0

I am trying to tweak below Hawq configurations at session level for a query-

SET hawq_rm_stmt_nvseg = 40;
SET hawq_rm_stmt_vseg_memory = '4gb';

Hawq is running on Yarn resource manager with

Minumum Hawq queue Used capacity 5%
hawq_rm_nvseg_perquery_perseg_limit = 6 
hawq_rm_min_resource_perseg = 4

When running my query i see only 30 containers being launched. Should it not be 40 containers (1 core per virtual segments)? Please help me understand how virtual segments memory or cores are allocated?

S. K
  • 495
  • 2
  • 7
  • 14

1 Answers1

1

hawq_rm_stmt_nvseg is a quota limit. By default, this is 0. So setting this to 40 won't increase the number of vsegs but instead, limit it.

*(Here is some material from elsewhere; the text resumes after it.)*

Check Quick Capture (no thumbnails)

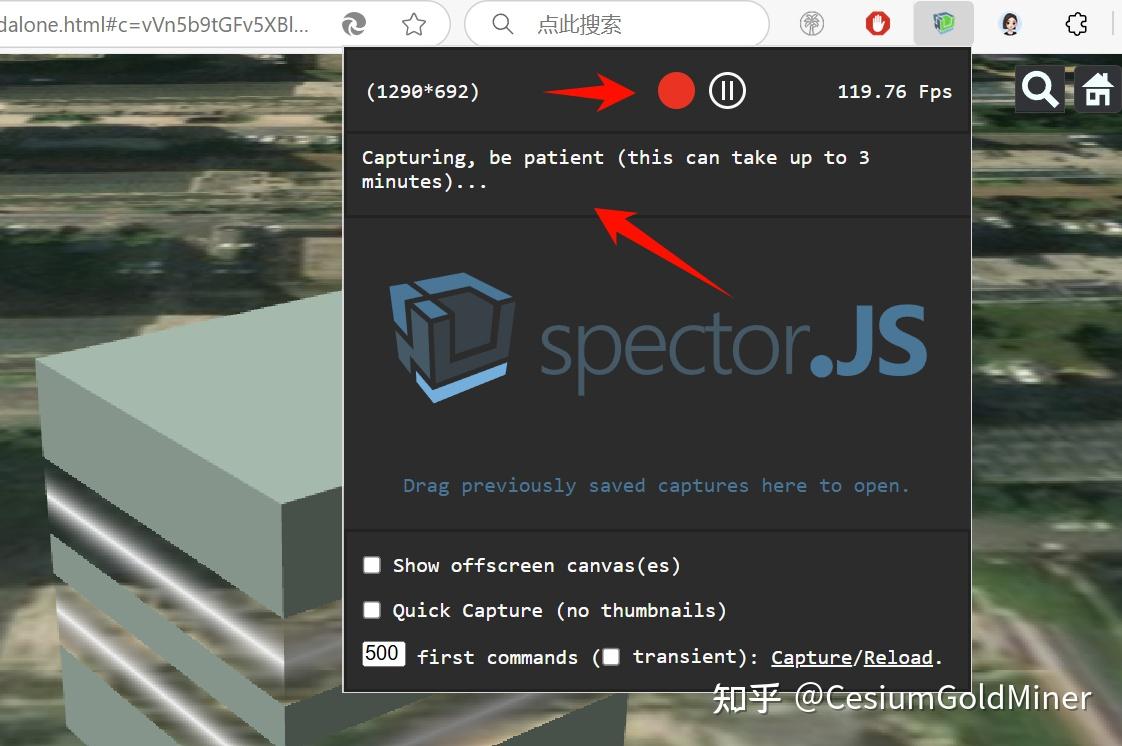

hawq_rm_nvseg_perquery_perseg_limit controls how many vsegs can be created and you are using the default of 6. So the number of vsegs should be 6 * number of nodes. If you see 30, then you probably have 5 nodes.

If you are using randomly distributed tables, you can increase hawq_rm_nvseg_perquery_perseg_limit to get more vsegs to work on your query.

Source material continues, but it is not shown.